In the meetings of the Presidium and Board of Directors under his leadership, a cell phone ban has recently applied to prevent members from piercing the media. “As long as I am CDU chairman, this cell phone ban applies – and I would recommend the same to everyone afterwards,” said Laschet.

CDU chairman Armin Laschet announces resignation in installments

Laschet takes responsibility – and earns recognition

Laschet described the bad result of the Union in the federal election as “bitter” – and he expressly took responsibility for it. “I am responsible for the election campaign, the campaign, and nobody else,” he said. “As chairman and candidate for chancellor, I am responsible for this result.”

The delegates of the Junge Union paid the 60-year-old a lot of respect. JU boss Tilam Kuban said that “true greatness” is not only evident in sunshine, but also in headwinds and praised Laschet for taking up the debate. CSU boss Söder had canceled what Kuban called “disappointing” on Friday.

CDU boss for more women and young people: “We have the potential”

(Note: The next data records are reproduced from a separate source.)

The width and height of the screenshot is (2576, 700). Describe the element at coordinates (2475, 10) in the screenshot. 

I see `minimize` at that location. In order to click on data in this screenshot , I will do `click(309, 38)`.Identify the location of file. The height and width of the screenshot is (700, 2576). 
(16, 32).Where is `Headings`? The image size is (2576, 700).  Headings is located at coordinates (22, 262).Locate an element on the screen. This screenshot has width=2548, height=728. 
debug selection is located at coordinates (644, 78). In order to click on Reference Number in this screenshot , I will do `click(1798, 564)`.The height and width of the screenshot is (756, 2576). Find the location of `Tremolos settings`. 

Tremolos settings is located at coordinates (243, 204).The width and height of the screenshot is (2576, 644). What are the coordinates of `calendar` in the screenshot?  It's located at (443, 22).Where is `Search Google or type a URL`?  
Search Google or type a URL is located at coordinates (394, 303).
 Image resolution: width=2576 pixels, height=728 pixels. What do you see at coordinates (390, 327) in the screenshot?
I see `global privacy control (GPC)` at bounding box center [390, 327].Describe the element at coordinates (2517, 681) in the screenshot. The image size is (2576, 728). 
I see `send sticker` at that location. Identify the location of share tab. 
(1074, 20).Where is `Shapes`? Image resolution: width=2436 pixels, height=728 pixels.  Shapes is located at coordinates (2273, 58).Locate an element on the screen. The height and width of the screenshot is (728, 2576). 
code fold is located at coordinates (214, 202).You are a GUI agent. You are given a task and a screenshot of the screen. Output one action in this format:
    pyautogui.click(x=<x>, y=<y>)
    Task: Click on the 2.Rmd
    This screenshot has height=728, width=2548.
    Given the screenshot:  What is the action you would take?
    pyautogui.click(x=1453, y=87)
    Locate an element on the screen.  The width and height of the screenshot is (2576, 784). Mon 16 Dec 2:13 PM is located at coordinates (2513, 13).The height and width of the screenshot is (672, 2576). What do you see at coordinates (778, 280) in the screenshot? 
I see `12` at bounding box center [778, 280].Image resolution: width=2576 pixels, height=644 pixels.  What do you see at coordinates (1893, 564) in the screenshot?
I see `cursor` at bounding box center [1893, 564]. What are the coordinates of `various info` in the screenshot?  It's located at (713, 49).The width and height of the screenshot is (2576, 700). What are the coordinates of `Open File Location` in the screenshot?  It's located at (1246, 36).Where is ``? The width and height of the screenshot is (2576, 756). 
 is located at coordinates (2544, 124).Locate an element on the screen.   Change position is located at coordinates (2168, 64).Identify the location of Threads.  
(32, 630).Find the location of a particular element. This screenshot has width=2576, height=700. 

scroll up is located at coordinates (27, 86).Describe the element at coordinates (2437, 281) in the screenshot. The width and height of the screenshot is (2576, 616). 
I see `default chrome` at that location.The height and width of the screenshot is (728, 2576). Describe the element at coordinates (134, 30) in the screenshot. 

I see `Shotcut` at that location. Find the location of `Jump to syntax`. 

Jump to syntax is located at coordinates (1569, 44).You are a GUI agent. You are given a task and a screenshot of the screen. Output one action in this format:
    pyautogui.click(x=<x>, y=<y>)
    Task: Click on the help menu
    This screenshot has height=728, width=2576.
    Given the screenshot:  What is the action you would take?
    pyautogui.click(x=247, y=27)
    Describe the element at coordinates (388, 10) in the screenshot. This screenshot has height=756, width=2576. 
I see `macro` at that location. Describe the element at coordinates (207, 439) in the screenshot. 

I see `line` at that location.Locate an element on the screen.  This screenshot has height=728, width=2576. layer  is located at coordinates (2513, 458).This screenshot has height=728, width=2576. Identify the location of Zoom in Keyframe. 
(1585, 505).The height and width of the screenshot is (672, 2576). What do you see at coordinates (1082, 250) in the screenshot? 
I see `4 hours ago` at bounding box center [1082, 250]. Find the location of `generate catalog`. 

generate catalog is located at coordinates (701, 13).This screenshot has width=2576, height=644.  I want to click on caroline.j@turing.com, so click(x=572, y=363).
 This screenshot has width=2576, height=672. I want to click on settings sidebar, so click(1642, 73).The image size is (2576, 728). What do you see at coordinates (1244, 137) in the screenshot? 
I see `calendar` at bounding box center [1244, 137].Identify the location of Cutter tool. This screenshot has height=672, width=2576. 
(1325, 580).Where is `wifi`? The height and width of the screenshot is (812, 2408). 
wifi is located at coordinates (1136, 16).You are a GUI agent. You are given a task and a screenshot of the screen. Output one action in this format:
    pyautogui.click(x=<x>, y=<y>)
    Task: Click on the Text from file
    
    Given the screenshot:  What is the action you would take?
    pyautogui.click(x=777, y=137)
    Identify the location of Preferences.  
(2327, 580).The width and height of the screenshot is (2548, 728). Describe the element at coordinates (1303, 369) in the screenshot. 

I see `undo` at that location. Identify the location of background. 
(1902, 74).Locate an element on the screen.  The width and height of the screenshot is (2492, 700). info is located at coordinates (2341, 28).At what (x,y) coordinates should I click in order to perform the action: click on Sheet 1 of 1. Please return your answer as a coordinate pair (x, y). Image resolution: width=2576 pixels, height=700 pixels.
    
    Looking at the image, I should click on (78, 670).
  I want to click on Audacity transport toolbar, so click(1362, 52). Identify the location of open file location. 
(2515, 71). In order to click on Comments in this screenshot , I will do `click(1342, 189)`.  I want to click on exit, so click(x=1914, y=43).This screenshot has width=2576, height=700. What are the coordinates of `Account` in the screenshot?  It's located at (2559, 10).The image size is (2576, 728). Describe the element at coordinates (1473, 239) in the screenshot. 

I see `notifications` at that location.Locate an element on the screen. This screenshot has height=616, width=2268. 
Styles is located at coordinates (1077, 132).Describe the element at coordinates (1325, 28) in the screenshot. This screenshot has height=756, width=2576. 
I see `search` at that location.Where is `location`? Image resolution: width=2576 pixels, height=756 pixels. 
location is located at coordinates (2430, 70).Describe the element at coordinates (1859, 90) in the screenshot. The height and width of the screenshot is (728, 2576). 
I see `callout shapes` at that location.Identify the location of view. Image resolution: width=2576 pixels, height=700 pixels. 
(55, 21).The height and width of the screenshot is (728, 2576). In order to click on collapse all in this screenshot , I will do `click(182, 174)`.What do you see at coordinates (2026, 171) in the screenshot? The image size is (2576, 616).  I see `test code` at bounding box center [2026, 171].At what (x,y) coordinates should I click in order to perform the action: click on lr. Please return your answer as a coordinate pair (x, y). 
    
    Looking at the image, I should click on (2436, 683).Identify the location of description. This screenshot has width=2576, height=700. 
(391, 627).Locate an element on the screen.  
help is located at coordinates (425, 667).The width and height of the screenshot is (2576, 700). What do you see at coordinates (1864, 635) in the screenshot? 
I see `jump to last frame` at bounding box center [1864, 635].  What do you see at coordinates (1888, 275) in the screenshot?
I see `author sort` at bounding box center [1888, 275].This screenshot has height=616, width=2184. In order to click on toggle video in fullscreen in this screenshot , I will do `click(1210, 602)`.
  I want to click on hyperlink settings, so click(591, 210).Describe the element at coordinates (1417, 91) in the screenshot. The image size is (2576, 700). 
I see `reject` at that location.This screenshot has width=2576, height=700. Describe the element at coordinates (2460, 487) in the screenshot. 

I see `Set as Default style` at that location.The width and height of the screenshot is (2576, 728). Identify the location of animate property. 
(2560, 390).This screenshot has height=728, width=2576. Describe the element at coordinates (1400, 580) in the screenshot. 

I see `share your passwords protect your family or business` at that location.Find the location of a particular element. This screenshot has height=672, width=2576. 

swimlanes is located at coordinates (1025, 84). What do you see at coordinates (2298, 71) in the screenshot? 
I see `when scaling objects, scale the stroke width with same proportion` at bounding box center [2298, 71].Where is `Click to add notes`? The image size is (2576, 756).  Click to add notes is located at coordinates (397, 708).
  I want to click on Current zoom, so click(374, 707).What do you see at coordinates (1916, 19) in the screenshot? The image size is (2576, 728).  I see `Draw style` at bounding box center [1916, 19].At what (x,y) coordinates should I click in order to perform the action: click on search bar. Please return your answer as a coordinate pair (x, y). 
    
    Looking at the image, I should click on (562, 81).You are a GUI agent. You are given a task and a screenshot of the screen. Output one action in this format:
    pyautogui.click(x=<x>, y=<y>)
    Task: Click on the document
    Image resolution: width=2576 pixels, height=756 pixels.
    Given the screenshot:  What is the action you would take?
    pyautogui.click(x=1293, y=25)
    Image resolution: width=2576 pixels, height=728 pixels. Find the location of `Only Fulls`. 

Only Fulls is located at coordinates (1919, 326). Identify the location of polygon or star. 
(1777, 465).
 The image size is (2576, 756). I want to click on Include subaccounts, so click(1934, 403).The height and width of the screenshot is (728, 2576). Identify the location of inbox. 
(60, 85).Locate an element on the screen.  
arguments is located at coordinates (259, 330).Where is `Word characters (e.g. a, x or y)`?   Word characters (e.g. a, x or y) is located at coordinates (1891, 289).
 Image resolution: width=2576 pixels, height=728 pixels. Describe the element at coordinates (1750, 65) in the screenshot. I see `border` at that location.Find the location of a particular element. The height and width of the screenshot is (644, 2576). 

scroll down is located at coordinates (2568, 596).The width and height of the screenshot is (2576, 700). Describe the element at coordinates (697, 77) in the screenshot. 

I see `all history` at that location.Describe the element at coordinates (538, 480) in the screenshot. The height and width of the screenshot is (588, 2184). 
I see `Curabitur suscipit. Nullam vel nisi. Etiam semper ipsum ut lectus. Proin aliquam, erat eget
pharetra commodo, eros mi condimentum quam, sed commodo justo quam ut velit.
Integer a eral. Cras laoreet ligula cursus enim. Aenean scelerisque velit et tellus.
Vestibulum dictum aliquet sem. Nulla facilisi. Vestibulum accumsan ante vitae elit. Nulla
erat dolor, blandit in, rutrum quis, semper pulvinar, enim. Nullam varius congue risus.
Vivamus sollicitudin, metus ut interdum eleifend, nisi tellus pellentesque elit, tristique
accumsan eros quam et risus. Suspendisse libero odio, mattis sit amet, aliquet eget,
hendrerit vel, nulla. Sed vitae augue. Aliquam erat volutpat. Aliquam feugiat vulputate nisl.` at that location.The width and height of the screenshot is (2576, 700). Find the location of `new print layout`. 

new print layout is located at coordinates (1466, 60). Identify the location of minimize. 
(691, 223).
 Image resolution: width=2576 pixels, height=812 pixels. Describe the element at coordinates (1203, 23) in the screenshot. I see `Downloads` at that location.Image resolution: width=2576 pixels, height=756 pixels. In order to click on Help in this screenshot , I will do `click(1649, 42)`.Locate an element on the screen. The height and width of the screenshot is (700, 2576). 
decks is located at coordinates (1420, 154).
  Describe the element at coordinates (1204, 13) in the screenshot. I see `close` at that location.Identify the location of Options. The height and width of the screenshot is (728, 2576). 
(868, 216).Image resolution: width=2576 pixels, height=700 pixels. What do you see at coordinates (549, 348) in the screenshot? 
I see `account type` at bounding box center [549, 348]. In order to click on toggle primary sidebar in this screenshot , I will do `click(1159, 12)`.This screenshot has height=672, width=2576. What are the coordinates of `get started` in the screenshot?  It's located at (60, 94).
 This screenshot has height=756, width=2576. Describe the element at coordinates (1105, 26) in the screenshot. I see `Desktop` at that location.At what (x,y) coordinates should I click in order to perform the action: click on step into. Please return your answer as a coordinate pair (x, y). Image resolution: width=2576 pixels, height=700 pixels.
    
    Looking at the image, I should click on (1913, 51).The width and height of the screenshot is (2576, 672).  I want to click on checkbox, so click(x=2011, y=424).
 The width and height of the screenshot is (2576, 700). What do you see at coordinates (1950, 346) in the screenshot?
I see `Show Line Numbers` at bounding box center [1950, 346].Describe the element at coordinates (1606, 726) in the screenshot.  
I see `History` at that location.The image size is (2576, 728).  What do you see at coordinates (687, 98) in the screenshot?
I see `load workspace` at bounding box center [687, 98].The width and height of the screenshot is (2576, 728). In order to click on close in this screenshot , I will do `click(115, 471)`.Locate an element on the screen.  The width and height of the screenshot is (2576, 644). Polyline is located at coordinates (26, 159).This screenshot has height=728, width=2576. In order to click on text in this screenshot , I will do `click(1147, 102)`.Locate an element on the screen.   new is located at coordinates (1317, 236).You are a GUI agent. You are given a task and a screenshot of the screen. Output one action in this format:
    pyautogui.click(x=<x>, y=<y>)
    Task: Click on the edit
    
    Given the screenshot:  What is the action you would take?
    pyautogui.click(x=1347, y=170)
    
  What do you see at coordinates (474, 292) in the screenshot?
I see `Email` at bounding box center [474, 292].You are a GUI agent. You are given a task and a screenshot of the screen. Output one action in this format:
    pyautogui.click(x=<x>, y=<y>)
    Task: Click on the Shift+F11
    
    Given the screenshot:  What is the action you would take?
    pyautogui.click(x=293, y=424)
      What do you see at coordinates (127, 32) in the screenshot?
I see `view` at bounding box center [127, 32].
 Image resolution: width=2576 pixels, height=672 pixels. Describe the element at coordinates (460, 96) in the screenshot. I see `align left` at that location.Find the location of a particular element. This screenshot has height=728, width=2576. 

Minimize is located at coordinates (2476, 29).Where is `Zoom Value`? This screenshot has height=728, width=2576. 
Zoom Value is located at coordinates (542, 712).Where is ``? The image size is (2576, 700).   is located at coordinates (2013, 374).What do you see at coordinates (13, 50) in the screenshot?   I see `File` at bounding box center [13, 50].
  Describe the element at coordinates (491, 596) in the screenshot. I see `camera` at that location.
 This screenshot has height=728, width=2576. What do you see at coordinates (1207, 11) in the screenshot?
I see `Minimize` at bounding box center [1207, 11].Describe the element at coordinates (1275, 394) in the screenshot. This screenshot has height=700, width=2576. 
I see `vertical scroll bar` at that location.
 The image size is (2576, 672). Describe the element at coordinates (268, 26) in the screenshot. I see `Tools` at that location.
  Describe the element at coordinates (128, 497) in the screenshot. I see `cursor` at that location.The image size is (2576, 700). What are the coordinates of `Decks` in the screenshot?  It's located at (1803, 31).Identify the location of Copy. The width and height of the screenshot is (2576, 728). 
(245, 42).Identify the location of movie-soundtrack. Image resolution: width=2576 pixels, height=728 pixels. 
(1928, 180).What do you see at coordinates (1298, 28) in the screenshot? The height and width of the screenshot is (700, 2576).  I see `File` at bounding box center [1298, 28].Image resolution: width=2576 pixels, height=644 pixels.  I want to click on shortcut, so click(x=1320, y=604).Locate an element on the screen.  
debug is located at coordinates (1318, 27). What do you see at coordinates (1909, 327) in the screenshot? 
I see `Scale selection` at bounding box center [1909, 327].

Laschet spoke out in favor of including more young people and more women in the CDU top-level bodies to be elected. “We have the potential,” he said.

Laschet cautiously assessed the demands of the Junge Union for the new CDU boss to be free by the members. He was “not against it in principle,” he said. Nevertheless, he believes that the CDU’s future personnel list can be better achieved “in consensus talks” than through a member survey.

Not only would the committees have to be reorganized, said Laschet, but also the top of the party apparatus. The CDU party headquarters was a “think tank” under previous secretaries-general like Heiner Geißler and Kurt Biedenkopf, said Laschet. It must become this again – “that is a change that is now required”.